— Page —
Ok, I understand generally what you are saying, but I'm still confused by a few details.

Using a particle filter approach, if you wanted the:

predicted state: you would want the mean of sampled particles for time t based on the observation at time t-1 (i.e. the weight of the particles), hence Xt | y*1:t-1, t=1,...,T
filtered state: you would want the mean of the resampled particle values at time t based on the fit to the data at time t (i.e. the weight of the particles), hence Xt | y*1:t, t=1,...,T - not sure if this make sense, because I'm not sure whether you resample the particles based on the weight as a step before applying the sampling from process equation. If you do, I think this make sense. If you don't, they I don't quite understand.
smoothed state: you would want the mean of the particle values that are kept for the whole time series with backtracking the resampling based on the weights, hence Xt | y*1:T, t=1,...,T

With pomp, you can get:

the predicted state with pred.mean and the variance with pred.var
the filtered state with filter.mean and the variance by taking the variance from the saved states
a sample of the smoothing distribution with filter.traj. What I undestand is that you get the history of one of the particle that made it through the whole particle filter (?), maybe the one with the highest weight (?). Hence, to get the smoothing distribution you want to do multiple particle filters, and extract the filtered trajectory for each of these filter runs. To get the smoothed state (if we ignore the bimodality for now) you could take the mean of the values from these filtered trajectories for each time step. This explain why the filtered trajectory is so different across different particle filter runs. But one question, why just one trajectory? Why not all of the trajectories? And how does pomp choose the trajectory returned?

Re bimodality, yes I was already doing the visualissation trick, but the variability in the data was so overwhelming that I was trying to find another solution. I think now that I understand better what the different function returns, it will be easier for me to find a solution. I was under the assumption that filter.traj was a mean of some sort already and I think this threw me off.

— Stated problem 1 —
Put the records into a JSON list of strings, one string per line and no blank lines, covering the stretch from the line containing "1357x664 pixels. How" through the end of the records. Leave the pictures out of the list.

— Data lines —
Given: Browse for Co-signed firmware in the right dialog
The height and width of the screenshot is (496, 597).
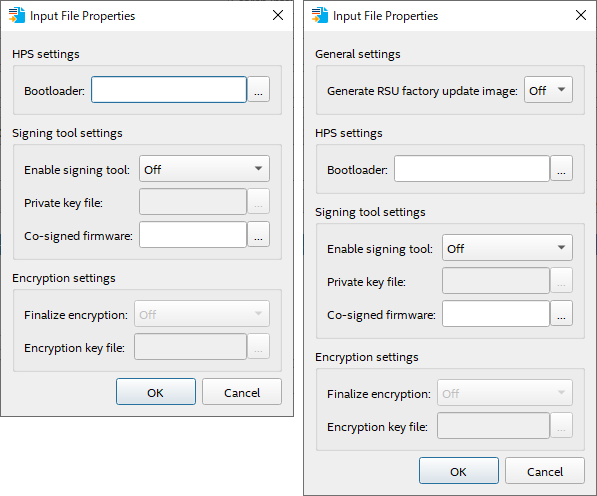Looking at the screenshot, I should [x=561, y=313].
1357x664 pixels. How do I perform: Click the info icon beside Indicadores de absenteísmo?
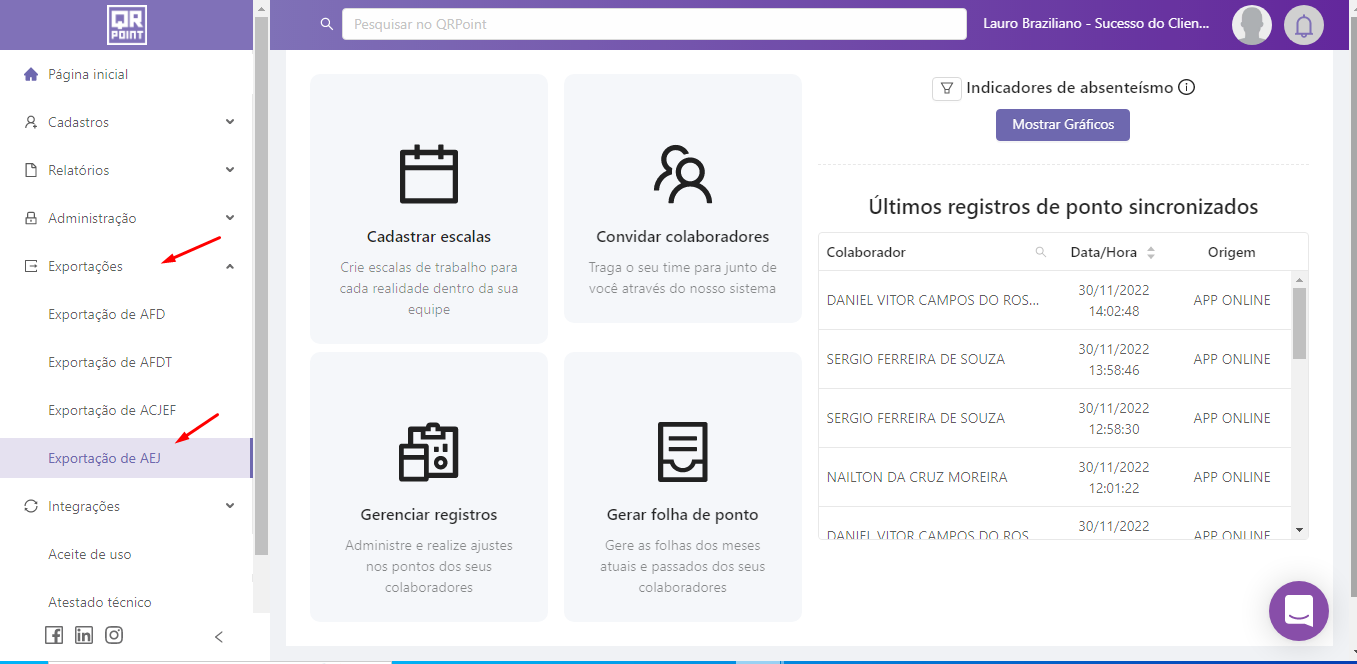pos(1187,87)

— Stated problem 2 —
According to the forum post, what had the writer wrongly assumed filter.traj already was?

— Full answer 1 —
[
  "1357x664 pixels. How do I perform: Click the info icon beside Indicadores de absenteísmo?",
  "pos(1187,87)"
]

— Full answer 2 —
A mean of some sort.